(Collected data entries)
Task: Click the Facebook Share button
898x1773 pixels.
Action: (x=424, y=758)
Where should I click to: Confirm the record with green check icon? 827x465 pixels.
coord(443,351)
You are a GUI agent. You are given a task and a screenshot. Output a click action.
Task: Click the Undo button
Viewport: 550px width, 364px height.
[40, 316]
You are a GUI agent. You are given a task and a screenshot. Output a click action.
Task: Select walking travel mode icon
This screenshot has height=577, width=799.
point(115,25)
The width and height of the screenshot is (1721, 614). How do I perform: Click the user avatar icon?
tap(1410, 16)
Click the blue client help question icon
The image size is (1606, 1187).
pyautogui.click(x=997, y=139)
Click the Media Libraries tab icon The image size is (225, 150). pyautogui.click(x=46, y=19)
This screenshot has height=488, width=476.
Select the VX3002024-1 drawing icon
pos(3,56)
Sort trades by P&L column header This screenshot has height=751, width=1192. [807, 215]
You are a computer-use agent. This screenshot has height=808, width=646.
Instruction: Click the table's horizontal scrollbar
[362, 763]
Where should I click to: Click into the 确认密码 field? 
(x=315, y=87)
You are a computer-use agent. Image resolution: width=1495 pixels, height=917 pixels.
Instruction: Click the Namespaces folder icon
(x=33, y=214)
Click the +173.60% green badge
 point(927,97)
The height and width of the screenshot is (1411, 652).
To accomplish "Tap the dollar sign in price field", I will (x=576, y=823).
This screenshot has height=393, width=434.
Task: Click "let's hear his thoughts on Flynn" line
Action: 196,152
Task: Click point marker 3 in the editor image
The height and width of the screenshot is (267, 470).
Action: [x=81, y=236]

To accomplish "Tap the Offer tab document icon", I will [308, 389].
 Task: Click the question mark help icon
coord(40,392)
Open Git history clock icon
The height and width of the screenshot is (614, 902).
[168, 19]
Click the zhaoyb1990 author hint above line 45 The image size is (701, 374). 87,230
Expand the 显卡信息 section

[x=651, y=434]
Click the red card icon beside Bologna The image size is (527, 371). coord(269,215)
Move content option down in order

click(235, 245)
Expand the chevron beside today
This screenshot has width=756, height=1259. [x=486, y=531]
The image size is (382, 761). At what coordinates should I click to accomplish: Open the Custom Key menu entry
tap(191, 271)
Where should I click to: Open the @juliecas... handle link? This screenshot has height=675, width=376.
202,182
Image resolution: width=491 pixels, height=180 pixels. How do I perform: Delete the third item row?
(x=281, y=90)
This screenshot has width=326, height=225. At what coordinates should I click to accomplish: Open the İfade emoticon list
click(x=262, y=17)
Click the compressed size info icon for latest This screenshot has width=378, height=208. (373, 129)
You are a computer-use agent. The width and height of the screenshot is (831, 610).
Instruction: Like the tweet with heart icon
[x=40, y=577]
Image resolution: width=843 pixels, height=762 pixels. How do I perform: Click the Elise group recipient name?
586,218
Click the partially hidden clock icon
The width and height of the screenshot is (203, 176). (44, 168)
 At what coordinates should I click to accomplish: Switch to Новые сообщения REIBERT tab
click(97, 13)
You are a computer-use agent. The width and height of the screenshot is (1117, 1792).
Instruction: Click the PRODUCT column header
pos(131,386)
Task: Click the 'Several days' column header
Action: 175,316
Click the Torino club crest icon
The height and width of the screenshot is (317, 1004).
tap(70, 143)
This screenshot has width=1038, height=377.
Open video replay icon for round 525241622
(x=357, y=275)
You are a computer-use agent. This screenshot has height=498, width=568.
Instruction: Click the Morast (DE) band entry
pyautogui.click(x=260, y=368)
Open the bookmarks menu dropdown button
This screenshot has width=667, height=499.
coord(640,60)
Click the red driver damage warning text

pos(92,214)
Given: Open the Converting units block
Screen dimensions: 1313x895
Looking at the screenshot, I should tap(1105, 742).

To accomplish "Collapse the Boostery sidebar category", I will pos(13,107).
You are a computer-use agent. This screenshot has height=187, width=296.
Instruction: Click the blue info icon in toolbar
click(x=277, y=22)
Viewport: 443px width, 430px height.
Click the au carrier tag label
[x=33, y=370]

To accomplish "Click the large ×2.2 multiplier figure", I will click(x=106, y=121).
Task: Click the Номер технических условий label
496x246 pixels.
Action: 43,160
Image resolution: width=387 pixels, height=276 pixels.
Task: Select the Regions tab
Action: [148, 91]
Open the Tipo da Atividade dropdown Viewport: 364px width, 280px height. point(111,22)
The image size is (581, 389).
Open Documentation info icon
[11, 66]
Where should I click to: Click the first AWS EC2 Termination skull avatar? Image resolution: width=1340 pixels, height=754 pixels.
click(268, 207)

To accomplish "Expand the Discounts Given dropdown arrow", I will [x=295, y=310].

**Aim of the task**
Among the entries above, copy exactly only the lines starting with the one containing "Click the red card" and going through the one containing "has height=498, width=568.", both ends included.

**Your solution**
Click the red card icon beside Bologna The image size is (527, 371). coord(269,215)
Move content option down in order

click(235, 245)
Expand the chevron beside today
This screenshot has width=756, height=1259. [x=486, y=531]
The image size is (382, 761). At what coordinates should I click to accomplish: Open the Custom Key menu entry
tap(191, 271)
Where should I click to: Open the @juliecas... handle link? This screenshot has height=675, width=376.
202,182
Image resolution: width=491 pixels, height=180 pixels. How do I perform: Delete the third item row?
(x=281, y=90)
This screenshot has width=326, height=225. At what coordinates should I click to accomplish: Open the İfade emoticon list
click(x=262, y=17)
Click the compressed size info icon for latest This screenshot has width=378, height=208. (373, 129)
You are a computer-use agent. The width and height of the screenshot is (831, 610).
Instruction: Like the tweet with heart icon
[x=40, y=577]
Image resolution: width=843 pixels, height=762 pixels. How do I perform: Click the Elise group recipient name?
586,218
Click the partially hidden clock icon
The width and height of the screenshot is (203, 176). (44, 168)
 At what coordinates should I click to accomplish: Switch to Новые сообщения REIBERT tab
click(97, 13)
You are a computer-use agent. The width and height of the screenshot is (1117, 1792).
Instruction: Click the PRODUCT column header
pos(131,386)
Task: Click the 'Several days' column header
Action: 175,316
Click the Torino club crest icon
The height and width of the screenshot is (317, 1004).
tap(70, 143)
This screenshot has width=1038, height=377.
Open video replay icon for round 525241622
(x=357, y=275)
You are a computer-use agent. This screenshot has height=498, width=568.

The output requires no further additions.